As I mentioned, the choices are very broad with monoliths. From straight-up CMS forms like Keystone, Ghost (which has a focus on building an audience and membership), Strapi, Payload and Apostrophe to full-blown frameworks such as -Express, Meteor (hi Scott), Nest or Blitz.
In the Vue world, there are plenty of choices, from the more low-level Nuxt, to Gridsome, which has a plugin ecosystem and build-time GraphQL API.
As I mentioned, the choices are very broad with monoliths. From straight-up CMS forms like Keystone, Ghost (which has a focus on building an audience and membership), Strapi, Payload and Apostrophe to full-blown frameworks such as -Express, Meteor (hi Scott), Nest or Blitz.
As I mentioned, the choices are very broad with monoliths. From straight-up CMS forms like Keystone, Ghost (which has a focus on building an audience and membership), Strapi, Payload and Apostrophe to full-blown frameworks such as -Express, Meteor (hi Scott), Nest or Blitz.

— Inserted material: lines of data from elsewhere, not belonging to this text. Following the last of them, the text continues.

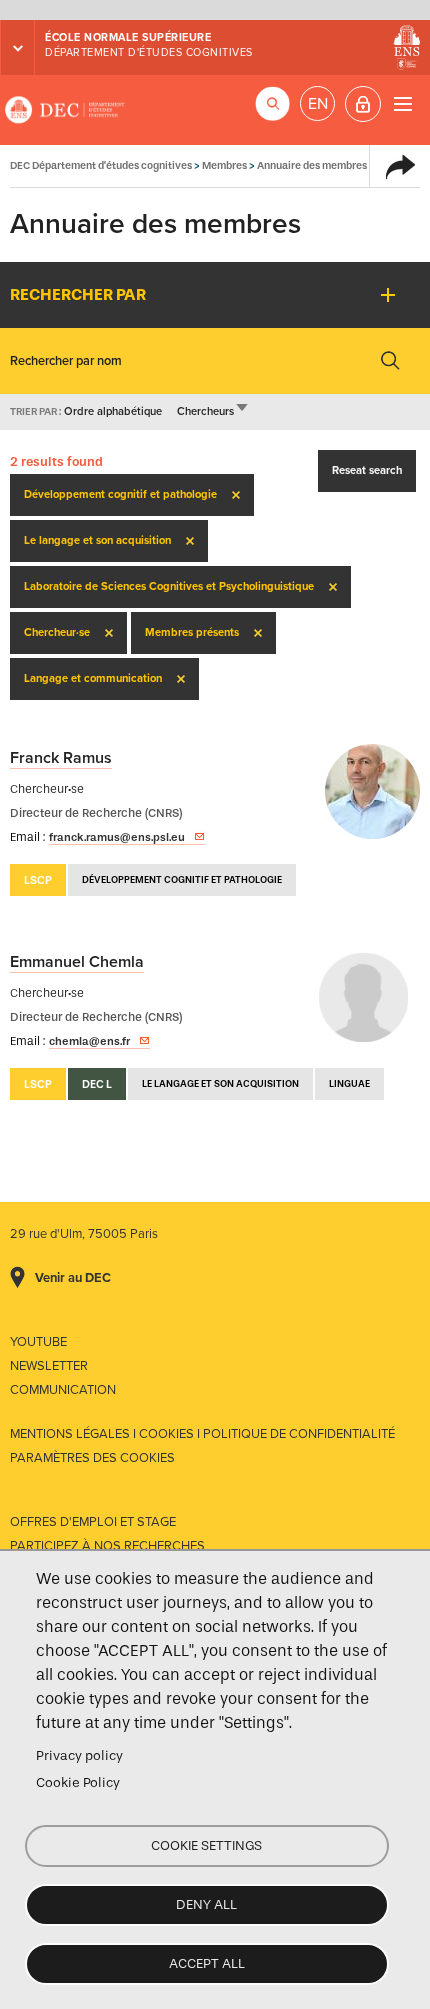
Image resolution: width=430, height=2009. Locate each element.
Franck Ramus (61, 758)
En (318, 104)
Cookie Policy (78, 1782)
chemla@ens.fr (89, 1041)
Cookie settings (206, 1845)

Astro, a newcomer on the scene, does client-side routing via it's Collections API, other than that it's HTML all the way baby. I'm particularly fond of Astro because you can use whatever frontend framework you want.
As I mentioned, the choices are very broad with monoliths. From straight-up CMS forms like Keystone, Ghost (which has a focus on building an audience and membership), Strapi, Payload and Apostrophe to full-blown frameworks such as -Express, Meteor (hi Scott), Nest or Blitz.